We’ve been doing this cheapo thing for almost 9 months now so we’re starting to see the lay of the land a bit better. Here are top 5 picks for major cheapo trends that we saw in 2012 – and only four of them are food and alcohol related!

1. One Coin or Less Pizza

500yen or less pizza. | Photo by Gregory Lane

Tokyo has been doing good pizza for a while, but unless you count the over salty frozen pizzas they serve up at Saizeriya, they’ve never been especially cheap.  Until recently. Now, with chains like Sempre, Napolis and stand alone stores like Pizzania, a pizza lunch for the same price as a bowl of noodles is within more peoples’ reach than ever.

2. Evening Picnics and Open-air Drinking

In the warmer months, picnics are hardly a rarity in Tokyo, but there is a definite cheapo trend going on here.  Thanks to everyone’s favourite social network Facebook, people are organising after work picnics and drinking parties in the larger parks in Tokyo.  Formerly, informal after work events that didn’t involve your work colleagues were just too hard to organise and in the bad old days of Mixi, the only events you wanted to attend were those in well lit areas with a discreet escape route. Now Facebook is allowing friends and friends of friends to get together for a few casual drinks in an environment where you don’t need to apply mosaics to event photos to obscure the identity of everyone who attended   (as ridiculous as this sounds, this was the norm for events in Japan just 3 or 4 years ago.)

Suggested Activity
Official Street Go-Kart in Shibuya
Dress up in costume and drive through the famous Shibuya Crossing, Harajuku and Omotesando. You'll get a whole new view of the city. This is one of the most popular activities in Tokyo!

3. Premium Booze for Cheap

Photo by Gregory Lane

Places like Genka Bar have worked out how to offer premium on a budget.

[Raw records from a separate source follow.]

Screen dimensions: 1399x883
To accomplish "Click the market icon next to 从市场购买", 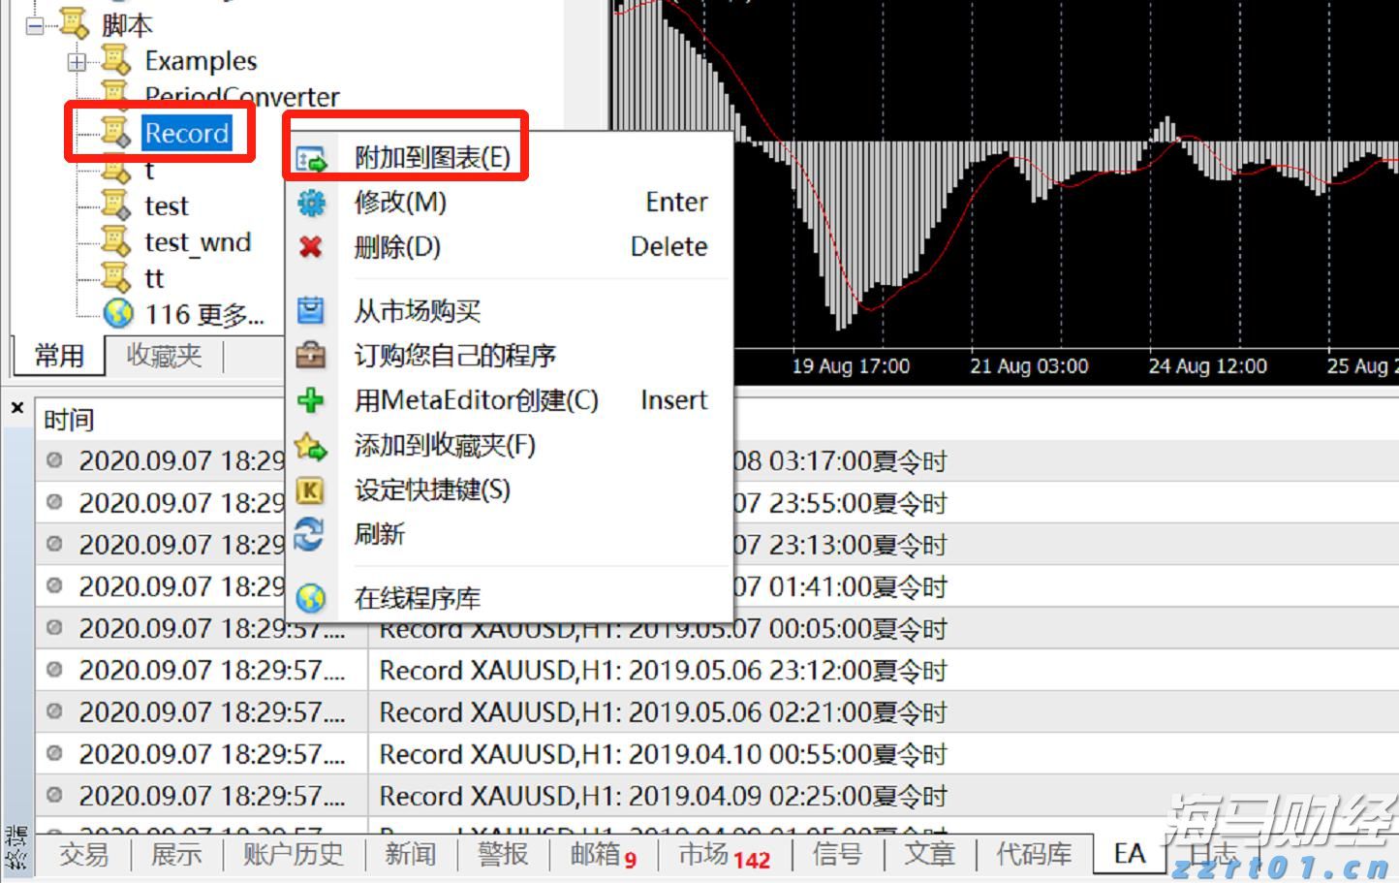I will tap(310, 310).
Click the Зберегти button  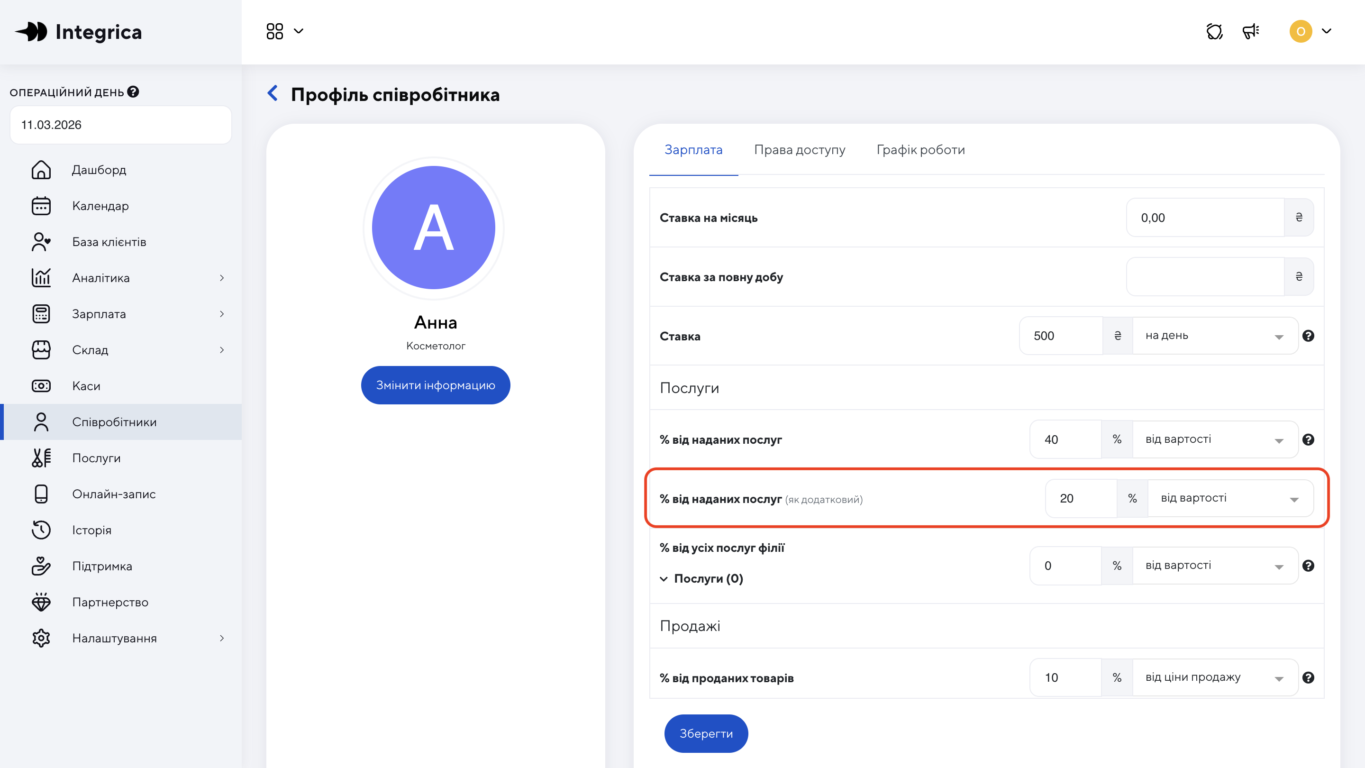(x=706, y=734)
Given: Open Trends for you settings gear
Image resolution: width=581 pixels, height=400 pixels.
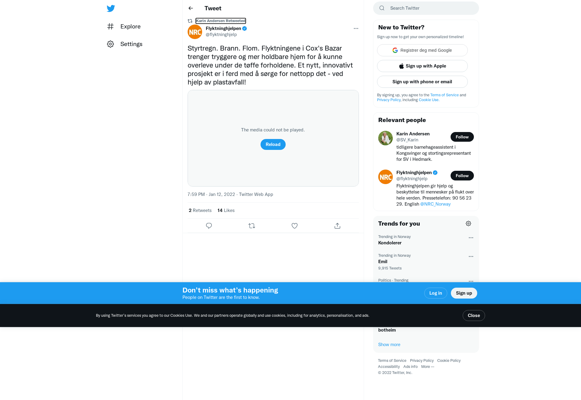Looking at the screenshot, I should tap(468, 223).
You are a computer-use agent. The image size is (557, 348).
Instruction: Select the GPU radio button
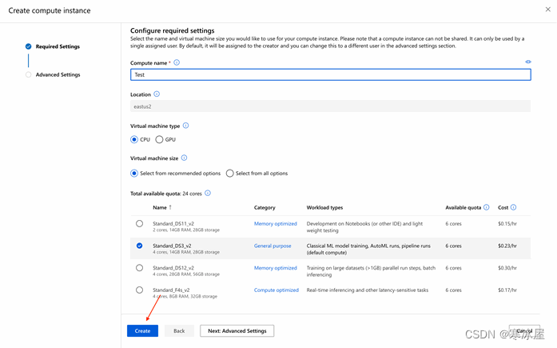point(159,140)
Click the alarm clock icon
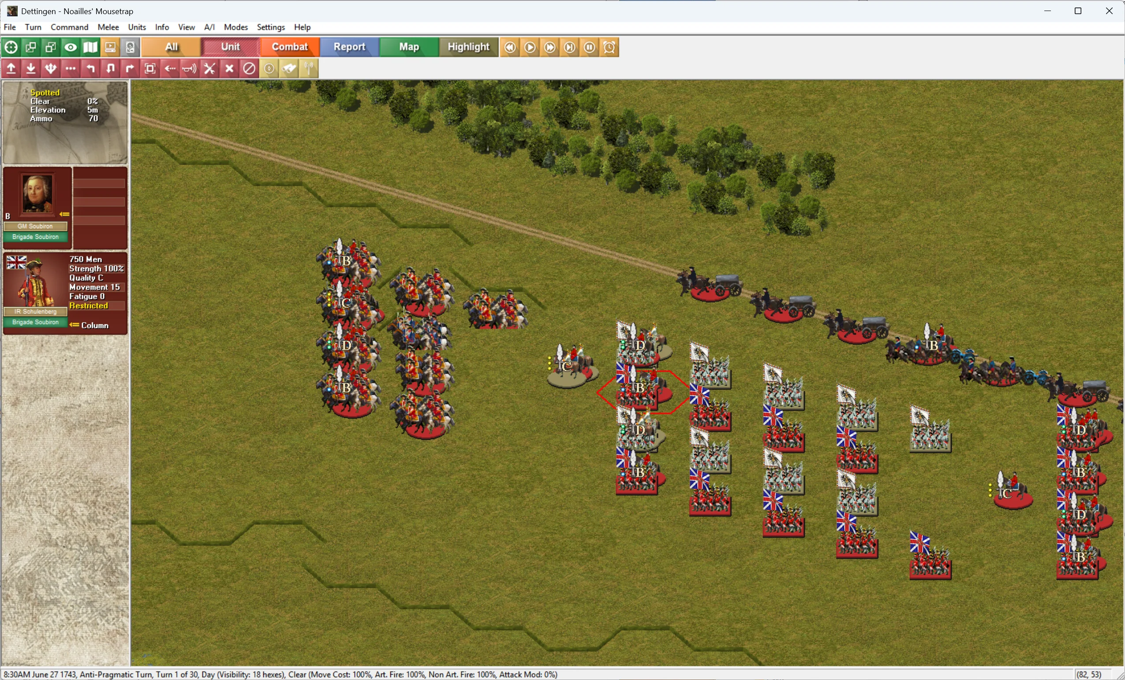 click(x=610, y=47)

Pay a fixed price at the door, then order premium drinks at wholesale prices all night.  It’s obviously working well for them as they opened their second branch in Akasaka-Mitsuke at the end of November.  Another good example which we intend to review shortly is Brimmer Beer Box in Aoyama which serves 4 different locally brewed craft beers for 500yen per glass.

4. The Gyudon “Beef Bowl” Battle Heats Up

Photo by Gregory Lane

The humble sarariman staple of seasoned beef on rice is now available in more places than ever before thanks to the heated competition between chains Sukiya, Yoshinoya, Matsuya and Tokyo Chikara Meshi.  If you thought the number of these places was increasing, you are correct.  The newcomer Tokyo Chikara Meshi already has more than 130 stores in the Kanto region  – more than 90 of which were opened in 2012 with an average of 3 to 4 new stores opening each week!  The old guard aren’t sitting on their zabutons either – Sukiya is keeping pace with 4 new stores opening in Kanto over the past week bringing their total in Tokyo, Chiba, Kanagawa and Saitama to 649 stores.  Matsuya follows closely with 643 stores in the same area while Yoshinoya is ranked third with 423. So with almost 2,000 stores in the greater Tokyo area what does this mean for you dear cheapo? It doesn’t mean you’ll get your gyudon fix any cheaper, but you definitely have a hell of a lot more choice.  Each of the big players is trying to paint themselves a little differently – Matsuya reinventing itself as a cheap family destination and each of them coming up with inventive new menu items to keep you interested.

5. Cheap Tablets, E-readers and Data

Riding on the back of their fading brands, the big Japanese electronic makers have inexplicably pushed out Android tablets that cost as much and often more than the market leading iPad but just weren’t as good. While Taiwanese and Korean makers produced cheaper alternatives, two big international players have flipped the market upside down in 2012 with the introduction of two low cost, high spec tablets – the Google branded Nexus 7 selling for 19,800yen and the long awaited Amazon Fire tablet priced at 15,800yen. Along with the Fire came the even longer awaited release of the Kindle e-reader and Rakuten’s purchase and launch of the Kibo – both promising low cost access to e-books – a technology (like so many others) that Japan pioneered but in which it now lags.  So it’s not great news for Japanese gadget makers but it’s definitely good for consumers.

No tablet is worth much without an internet connection, so it’s good news that data prices have come down too. Continued competition in the data and mobile market has led to more phones coming with tethering built-in (like the iPhone 5) and some sharp cost cutting from mobile data companies like e-mobile. Keen to lock you into another two years, Emobile is offering some handy discounts over previous plans, so you can get a much faster pocket wi-fi device for about a thousand yen a month less than you could a year ago. Also, while not super cheap, B-mobile now provides tourists with a slightly more affordable mobile data plan.